FIGS. 9 and 10 illustrate each a side flow of the translucent
liquid Q travelling inside the through-hole 41 of the sensor part
40 of FIG. 8. In FIGS. 9 and 10, the arrow D indicates the
direction of movement of the table and the arrows E and F indicate
each direction of movement of the substrate 21 to be polished.
As the liquid-discharging opening 46 is provided behind the
liquid-feeding opening 42 in the direction of movement of the table
10 (as indicated by the arrow D) in the manner as shown in FIG. 9,
the translucent liquid Q fed into the through-hole 41 from the
liquid-feeding opening 42 collides against the surface 21a of the
substrate 21 and then is smoothly withdrawn through the
liquid-discharging opening 46. Therefore, the translucent liquid Q
fed into the through-hole 41 from the liquid-feeding opening 42 can
form a flow perpendicular to the surface 21a of the substrate
21.
However, if the liquid-feeding opening 42 and the
liquid-discharging opening 46 are disposed in the direction of
movement of the table 10 (as indicated by the arrow D therein) in
this order as shown in FIG. 10, a majority of the flow of the
translucent liquid Q struck against the surface 21a of the
substrate 21 is returned upon colliding against the side wall of
the through-hole 41, with the effect that turbulence may be
generated in the flow of the translucent liquid Q in the
through-hole 41. The configuration of this embodiment is also
effective, however, when the substrate to be polished can be
disposed so as to move in generally the same direction relative to
the through-hole, for example, by rotating a table, such as a
turntable, about one axis.
FIG. 11 is a schematic illustration of another embodiment of the
sensor part 40, as the fifth and sixth aspects of the invention, in
which FIG. 11(a) is a plan view and FIG. 11(b) is a side view in
section. As shown therein, the liquid-feeding opening 42 and the
liquid-discharging opening 46 are disposed before the middle point
of the line segment connecting the central point of the
liquid-feeding opening 42 and the central point of the
liquid-discharging opening 46 in the direction of movement of the
table 10, as indicated by the arrow D therein. More specifically,
the liquid-feeding opening 42 and the liquid-discharging opening 46
are disposed in this order, that is, the liquid-feeding opening 42
is located before the liquid-discharging opening 46, in the
direction of movement of the table 10.
Further, the through-hole 41 has a lateral section in a generally
elliptic form so as for an outer circumference of the bottom side
face thereof to enclose the upper edges of the liquid-feeding
opening 42 and the liquid-discharging opening 46. This arrangement
of the through-hole 41 can form a flow of the translucent liquid Q
fed into the through-hole 41 from the liquid-feeding opening 42 as
a flow travelling perpendicularly to the surface 21a of the
substrate 21 to be polished. Moreover, the formation of the
through-hole 41 in a generally elliptic section minimizes the area
of the through-hole 41, thereby reducing any influence on polishing
characteristics.
In this embodiment, too, the optical fiber 43 for irradiation of
light and the optical fiber 44 for reflection of light are disposed
in the liquid-feeding opening 42 such that their central lines
extend in parallel to the central line of the liquid-feeding
opening 42 in substantially the same manner as in the case of FIG.
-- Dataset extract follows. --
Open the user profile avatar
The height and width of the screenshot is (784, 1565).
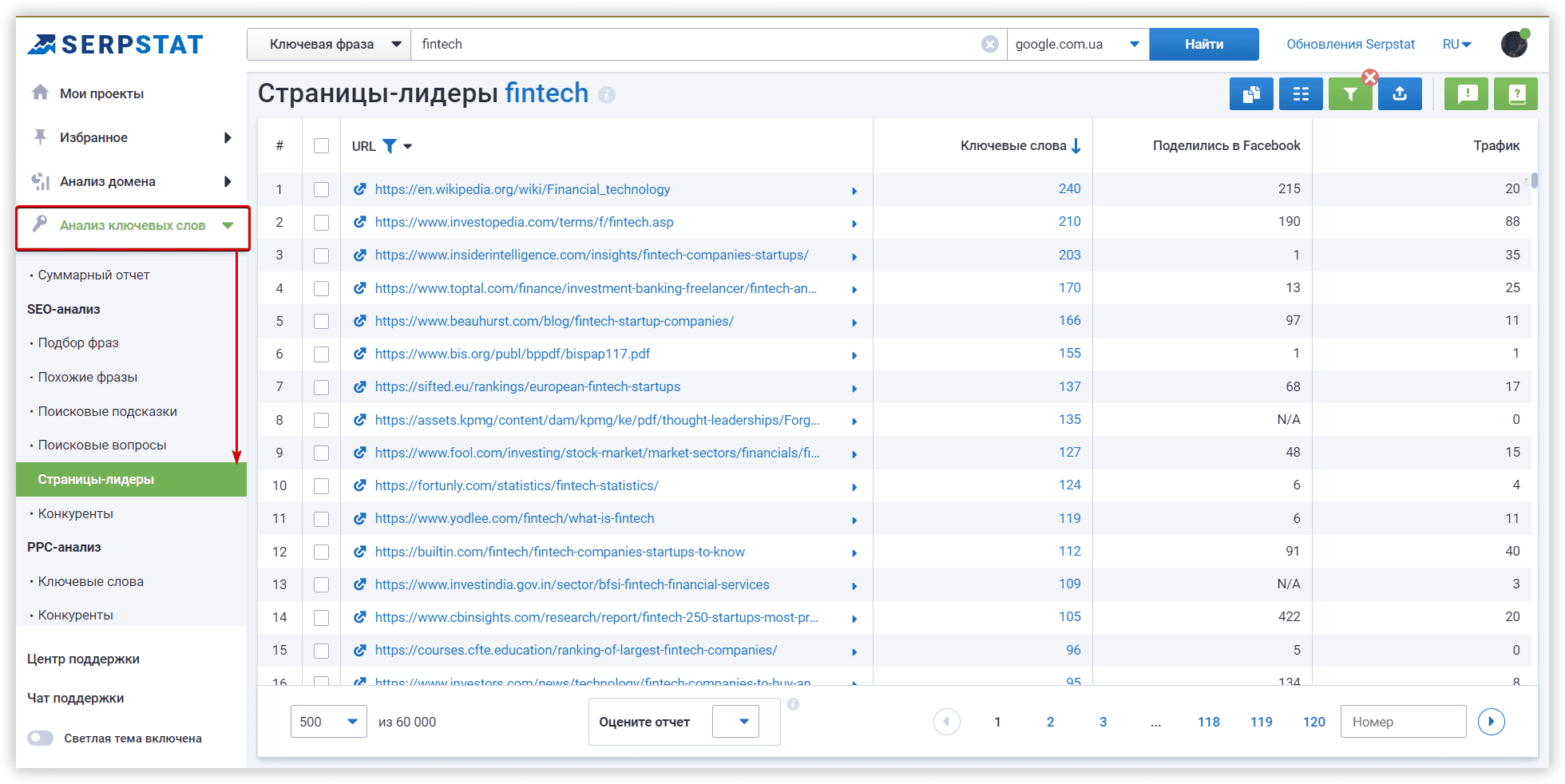(1514, 44)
2. It is to be noted herein, however, that the optical fibers 43
and 44 can be replaced with a single optical fiber 45 for use with
both irradiation and reflection in the manner shown in FIG. 3.
FIG. 12 is a schematic illustration showing a side flow of the
translucent liquid Q in the through-hole 41 in the case where the
liquid-feeding opening 42 and the liquid-discharging opening 46 are
disposed in such a way that the middle point of the line segment
connecting the center of the liquid-feeding opening 42 and the
center of the liquid-discharging opening 46 is located before the
central point of the through-hole 41 in the direction of movement
of the table 10 (as indicated by the arrow D).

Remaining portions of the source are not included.